The reforestation project served a dual purpose: It helped provide needed income for poor women (tree planters earned four cents for each surviving sapling), while at the same time replenishing Kenya's forest reserves. In nearly 30 years, some 30 million trees have been planted across Africa. Her efforts gave hope and a sense of self-determination to an entire generation of African women.
In rural Kenya, the women do everything, says Bittner. "They build the house and farm the land while the men try to find work in urban areas. The women hold the country together," he says. Leading Kenya's women gave Maathai tremendous political clout. Over the years, nonetheless, she endured personal injury and several arrests and jailings by the oppressive dictatorship of Daniel arap Moi. In 2002, however, her movement successfully challenged Moi's plans to build a skyscraper next to a park in downtown Nairobi. Her risky stand was a turning point in Kenya as Moi's government soon gave way to democratic elections.
Today, as Kenya's Deputy Minister of Environment, Natural Resources and Wildlife, Maathai intends to reinvigorate the Green Belt Movement with her $1.3 million prize.
Bittner remembers Maathai as a woman of power and of the people.
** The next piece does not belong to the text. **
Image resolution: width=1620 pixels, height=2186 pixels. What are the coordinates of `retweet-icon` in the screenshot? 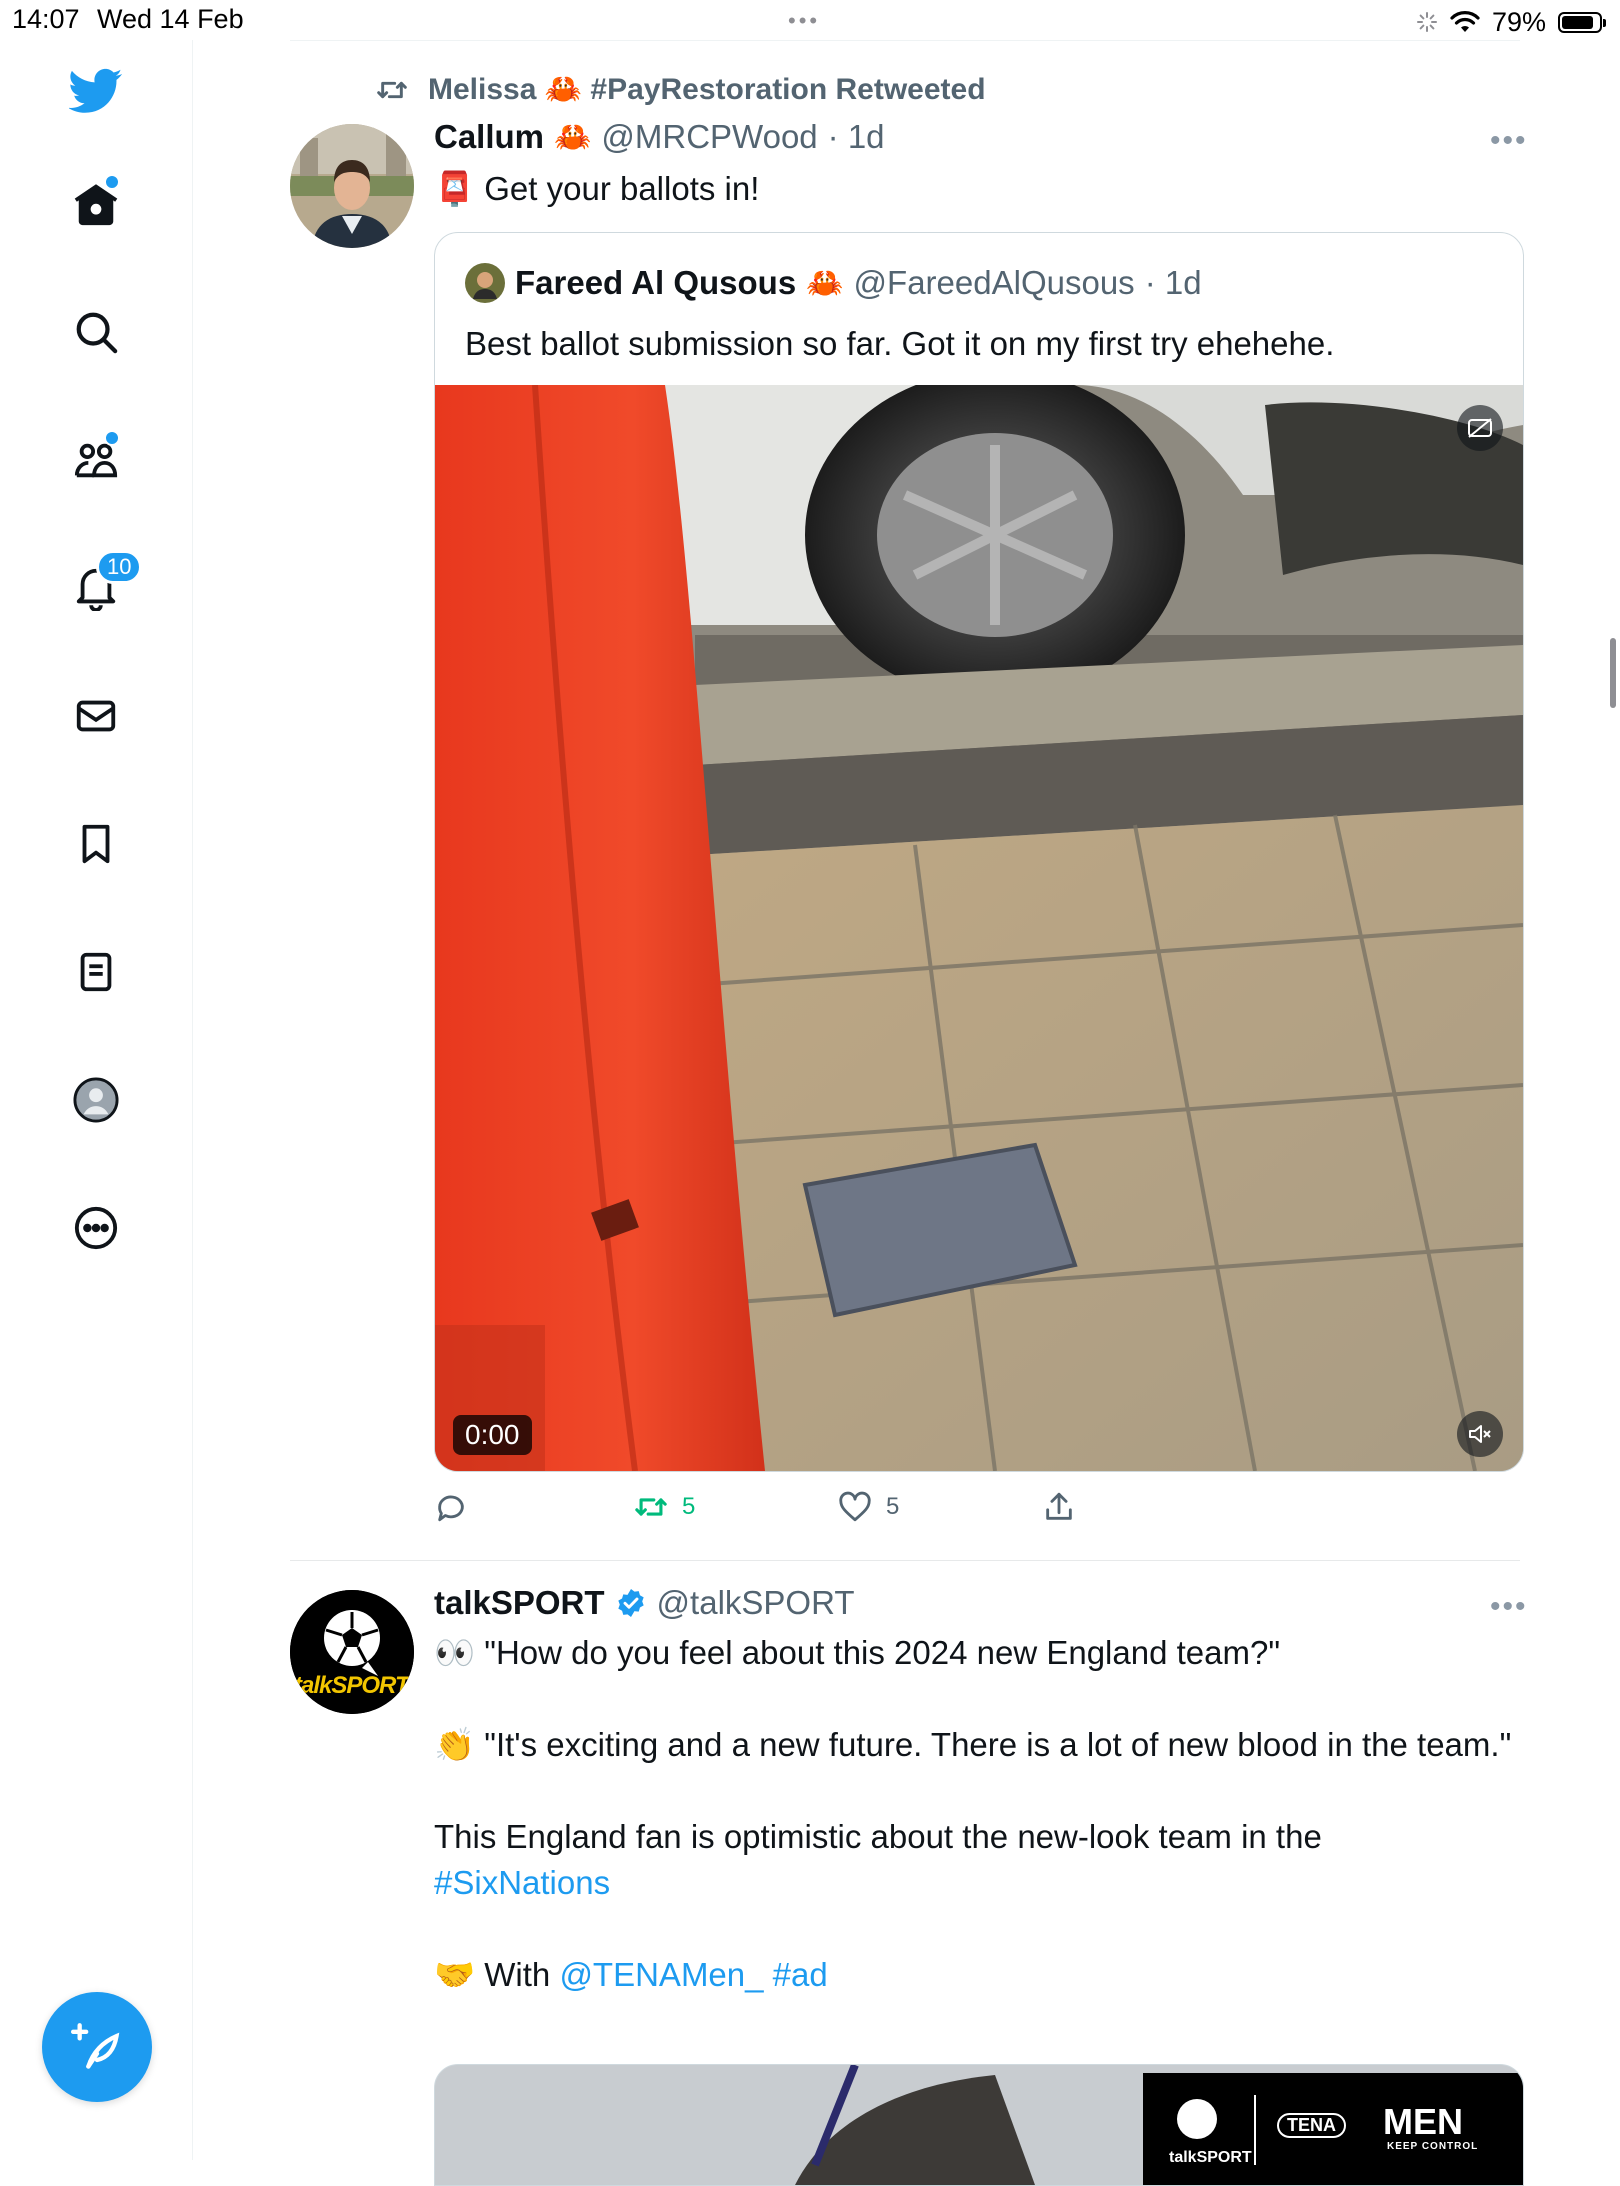 It's located at (651, 1507).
He says she unified the women's movement in Kenya by combining women's liberation goals with her desire to end deforestation.
Bittner remembers entertaining Maathai in his Nairobi home several times. "She was also a down-to-earth person and always accessible," he says.
Though Maathai labors in a different field, says Bittner, "I would put her right up there with Mother Teresa. She's a powerhouse."